The angioedema that is occasionally seen with the use of angiotensin-converting enzyme inhibitors (ACEIs) appears to be mediated by bradykinins, purportedly occurring in persons who slowly metabolize kinins and experience a tissue-kinin buildup with ACEI therapy. It typically occurs shortly after the initiation of treatment with an ACEI, but it may develop at any time. Risk factors include African American race, age greater than 65 years, a history of drug rash with other agents, and seasonal allergies. Nonetheless, the absolute incidence rate over 10 years of observation is modest (1.74 episodes per 1,000 persons). Examination of the relative risks of angioedema with use of other drugs that target the renin-angiotensin-aldosterone system compared to ACEIs finds it similar for the direct renin inhibitor aliskiren, but reduced by two thirds for angiotensin II receptor antagonists, which do not affect bradykinins.
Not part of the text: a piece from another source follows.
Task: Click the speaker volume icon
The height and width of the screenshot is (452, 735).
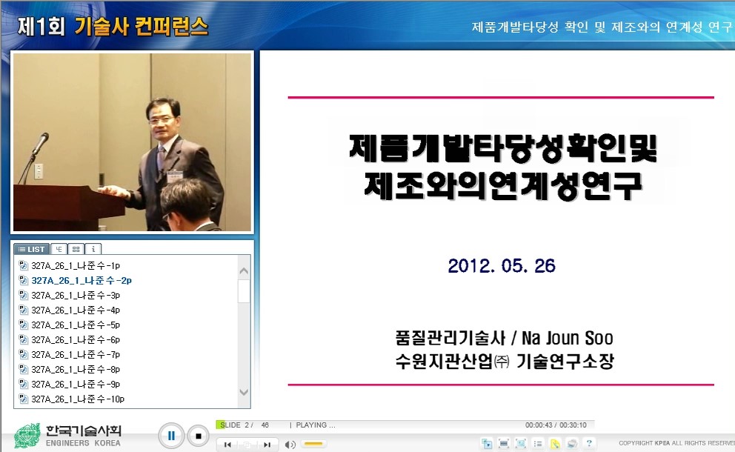Action: (x=289, y=444)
Unlike the angioedemas related to C1 INH, the autoimmune form associated with antibodies against the mast cell IgE receptor often presents with chronic urticaria, as well as angioedema (see earlier discussion).

Urticarial Vasculitis

Urticarial vasculitis superficially resembles urticaria but represents a vasculitic process heralding systemic autoimmune disease (e.g., systemic lupus, Sjögren syndrome). The skin lesions differ from those of urticaria, in that the wheals last for longer than 24 hours and manifest a more indolent appearance, which includes some central clearing, purpura, and residual pigmentation; the lesions hurt more than they itch. Patients also have systemic symptoms (e.g., fever, arthralgias, and abdominal pain) and may not obtain much relief from antihistamines. Laboratory studies may reveal an elevated sedimentation rate, the presence of antinuclear antibodies, and evidence of glomerulonephritis (microscopic hematuria, albuminuria). Biopsy demonstrates leukocytoclastic changes and extravasation of red cells, findings not seen with urticaria.

DIFFERENTIAL DIAGNOSIS (3, 4 and 5)

The causes of acute urticaria/angioedema are usually more straightforward, whereas the causes of chronic disease tend to be more elusive because the relation to precipitants is often less clear (Table 181-1). Urticaria needs to be differentiated from urticarial vasculitis, a presentation of connective tissue disease.